• [Exercise details]
Which lines in the data below contain the word "computer"? Return each of them.

[Records from a collection]
⁂
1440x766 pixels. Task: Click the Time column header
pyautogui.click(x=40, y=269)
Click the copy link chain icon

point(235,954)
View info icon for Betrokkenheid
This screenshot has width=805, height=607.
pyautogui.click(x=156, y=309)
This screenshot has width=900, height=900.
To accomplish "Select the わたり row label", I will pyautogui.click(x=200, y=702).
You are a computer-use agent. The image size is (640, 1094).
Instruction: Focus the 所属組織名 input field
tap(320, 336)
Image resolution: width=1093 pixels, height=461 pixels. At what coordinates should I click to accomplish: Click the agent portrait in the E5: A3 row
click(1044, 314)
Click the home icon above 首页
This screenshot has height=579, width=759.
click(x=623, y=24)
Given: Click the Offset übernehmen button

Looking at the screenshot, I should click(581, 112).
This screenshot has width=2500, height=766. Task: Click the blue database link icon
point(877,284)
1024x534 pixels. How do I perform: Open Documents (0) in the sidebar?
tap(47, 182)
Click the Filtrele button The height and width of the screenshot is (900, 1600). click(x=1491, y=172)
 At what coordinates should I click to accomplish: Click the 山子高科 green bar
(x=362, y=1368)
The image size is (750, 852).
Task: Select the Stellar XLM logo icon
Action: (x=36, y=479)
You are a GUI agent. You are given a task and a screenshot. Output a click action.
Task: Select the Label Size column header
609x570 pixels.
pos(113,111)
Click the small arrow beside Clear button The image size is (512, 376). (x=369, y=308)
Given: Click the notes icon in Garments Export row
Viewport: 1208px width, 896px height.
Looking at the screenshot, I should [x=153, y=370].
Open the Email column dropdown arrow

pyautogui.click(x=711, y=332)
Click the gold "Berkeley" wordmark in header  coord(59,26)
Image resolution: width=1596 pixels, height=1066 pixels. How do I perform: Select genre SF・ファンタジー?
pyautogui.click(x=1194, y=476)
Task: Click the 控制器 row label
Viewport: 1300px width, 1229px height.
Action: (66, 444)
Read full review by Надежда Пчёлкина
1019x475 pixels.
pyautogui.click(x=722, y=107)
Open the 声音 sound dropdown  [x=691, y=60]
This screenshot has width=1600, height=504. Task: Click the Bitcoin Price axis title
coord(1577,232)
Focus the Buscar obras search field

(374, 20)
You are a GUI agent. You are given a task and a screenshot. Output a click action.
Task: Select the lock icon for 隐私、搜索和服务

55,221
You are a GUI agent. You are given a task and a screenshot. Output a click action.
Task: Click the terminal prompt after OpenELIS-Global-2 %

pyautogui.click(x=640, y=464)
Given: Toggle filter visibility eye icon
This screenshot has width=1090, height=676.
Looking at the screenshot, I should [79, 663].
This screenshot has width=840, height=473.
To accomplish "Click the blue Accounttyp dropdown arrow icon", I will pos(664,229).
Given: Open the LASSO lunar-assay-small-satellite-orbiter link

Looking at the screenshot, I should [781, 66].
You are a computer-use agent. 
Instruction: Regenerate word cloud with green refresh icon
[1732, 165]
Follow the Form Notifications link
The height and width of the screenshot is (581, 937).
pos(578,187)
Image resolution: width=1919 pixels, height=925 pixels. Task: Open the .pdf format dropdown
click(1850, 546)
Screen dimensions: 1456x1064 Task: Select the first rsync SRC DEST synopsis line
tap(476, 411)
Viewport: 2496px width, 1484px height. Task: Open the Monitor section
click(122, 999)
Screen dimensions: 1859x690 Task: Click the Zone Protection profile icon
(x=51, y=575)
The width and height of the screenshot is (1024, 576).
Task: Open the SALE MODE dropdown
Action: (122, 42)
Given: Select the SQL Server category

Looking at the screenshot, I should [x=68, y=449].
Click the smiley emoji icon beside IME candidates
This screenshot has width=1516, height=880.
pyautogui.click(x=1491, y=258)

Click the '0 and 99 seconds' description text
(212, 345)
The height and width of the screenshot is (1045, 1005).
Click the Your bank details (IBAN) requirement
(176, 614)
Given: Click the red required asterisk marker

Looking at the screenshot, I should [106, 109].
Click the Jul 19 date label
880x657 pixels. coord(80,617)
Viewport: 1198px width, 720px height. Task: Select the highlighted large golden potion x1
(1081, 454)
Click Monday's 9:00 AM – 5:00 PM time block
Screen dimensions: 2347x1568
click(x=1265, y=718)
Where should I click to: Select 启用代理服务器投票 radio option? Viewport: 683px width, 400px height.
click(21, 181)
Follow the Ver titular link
⁂
• [Answer box]
You are a computer-use agent. The image size is (640, 1094).
You are a computer-use agent. 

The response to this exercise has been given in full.